Buluitreiking

Vrijdag, een week na het uiterst vervelende eindgesprek is de buluitreiking in de aula van de Theologische Universiteit in het gebouw aan de Oudestraat. Het is een rare week geweest. Mijn vader is opgenomen op de hartafdeling van het Wezenland Ziekenhuis in Zwolle om daar gedotterd te worden. Dat zorgt voor spanning en het is jammer dat hij niet bij de uitreiking aanwezig kan zijn. Mijn moeder logeert al een paar dagen bij mij. Ik heb haar wel van het gesprek vertelt maar niet van de ruzie met de professor. Steeds denk ik wat gaat professor Holtrop over mij zeggen vanmiddag na de aanvaring die we hebben gehad.

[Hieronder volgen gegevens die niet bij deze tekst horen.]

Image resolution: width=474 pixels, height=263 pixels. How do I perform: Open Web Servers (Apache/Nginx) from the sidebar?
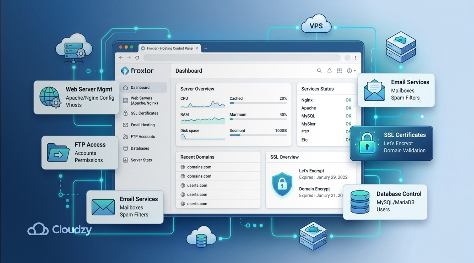(x=126, y=101)
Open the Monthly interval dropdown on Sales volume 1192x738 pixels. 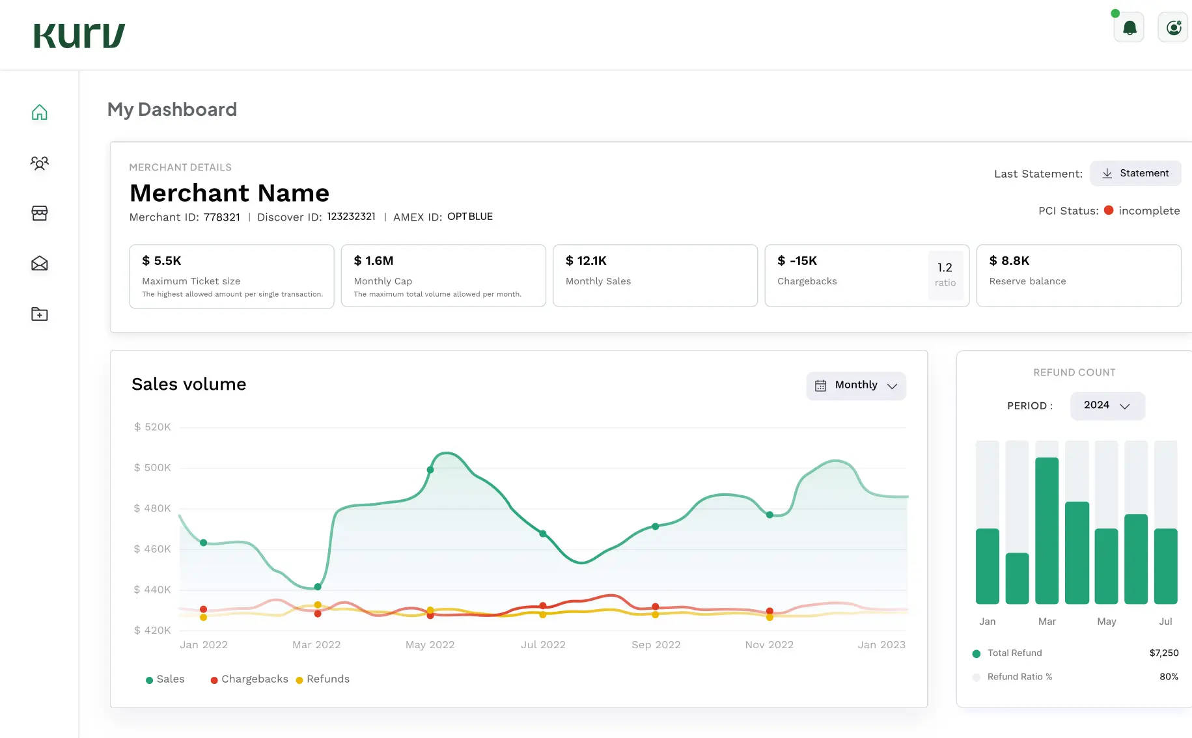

De aula zit vol, nog twee andere studenten studeren af en familie, vrienden en belangstellenden hebben zich verzameld op de blauwe stoelen. Ik neem in mijn preekpak vooraan plaats te midden van de andere twee verse theologen. Rector Runia neemt het woord. Hij kondigt meteen aan dat dit een bijzondere middag gaat worden. Er gaat iets gebeuren wat nog nooit eerder bij een buluitreiking voorgekomen is. Ik schrik, de moed zakt me in de schoenen, och nee toch. Ze hebben zich alsnog bedacht en ik ben de eerste in de geschiedenis die zijn bul niet uitgereikt zal krijgen. Ik zink weg in mijn stoel en kijk gespannen naar de rector. De uitreiking gaat op alfabetische volgorde en ik ben als laatste aan de beurt. Bij de twee eerste uitreikingen is er niks aan de hand, dus zie je wel… ik ben de pineut. Professor Holtrop slentert met zijn mij welbekende nonchalante sloffende gang naar het spreekgestoelte tegenover mij en neemt het woord. ‘Jan, ik heb me de afgelopen week uitvoerig met je bezig gehouden, en ik heb ontdekt dat je naast theologiestudent ook actief bent op andere vlakken in de samenleving.’ Daar ben je dan redelijk laat mee, denk ik, dat heb ik je allemaal in ons kennismakingsgesprek vertelt. ‘…zo werk je als vrijwilliger bij de lokale televisie in Dronten en ben je actief betrokken bij de Kamper Filmclub en in die hoedanigheid verantwoordelijk voor de filmprogrammering en de publiciteit rond de films. Maar daarover later meer…’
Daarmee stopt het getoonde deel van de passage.